Director and animator Yan Dan Wong brings to life philosopher Alain De Botton’s theories about addiction for The School of Life. In Why We Are All Addicts, Wong and De Botton challenge the common conceptions of addiction, in attempts to prove De Botten’s theory that we are all addicts.
De Botton’s main claim is that, in the same way, that addicts drink, smoke, or shoot up distractions from inner pain, the rest of society use work, sports, and social media in a similar addictive manner to escape our inner thoughts and emotions. This is not exactly a new form of thought, especially with the rise of social media. Viral projects like photographer Eric Pickersgill’s series in which he photoshopped the phones out of photos demonstrate how disconnected from reality the world is becoming fit perfectly into De Botton’s arguments.
Wong uses colour as a visual representation of alienation. At first, when discussing the separation that “stock images” of addiction give us from relating to or addressing ourselves as an addict, Wong paints the addict in monochrome, while the rest of the population is presented in colour.
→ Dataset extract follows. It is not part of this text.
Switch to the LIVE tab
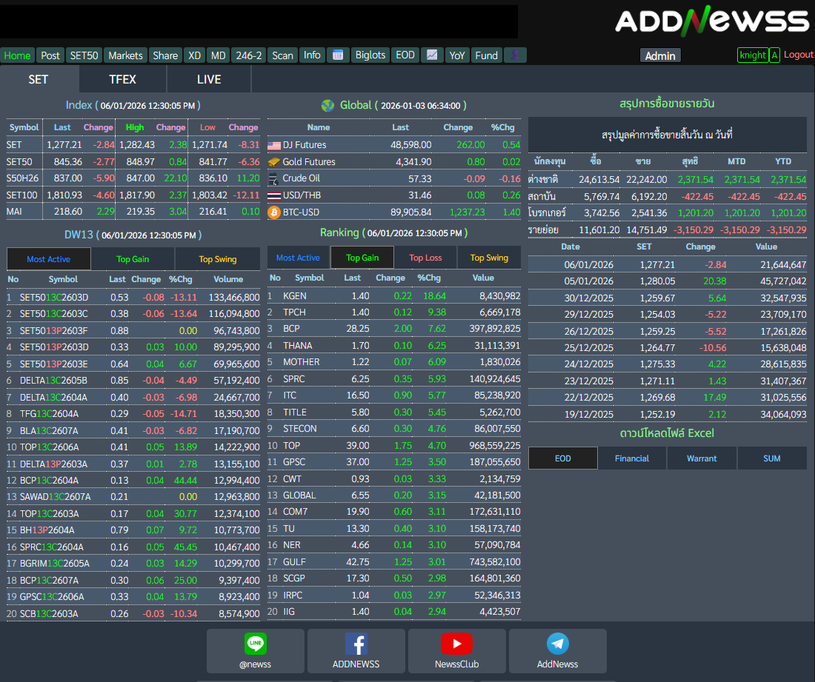 pyautogui.click(x=209, y=79)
As De Botton challenges the perception of addiction, Wong presents two selves: the inner, monochromatic addict, and the outer presentation of ourselves, coloured to show our perceptions of self as addiction free.
Wong and De Botton suggest that the solution to this internal addiction is the fusion of the inner and outer self, doing so only by embracing the inner you, that harbours unattractive thoughts and emotions. De Botton goes as far as suggesting that the opposite of addiction is philosophy, in which we can examine the contents of our own minds, and live in full colour. It is interesting, though, that an argument that chastises society for having such a black and white outlook on addiction would offer such a black and white solution for this seemingly unavoidable problem.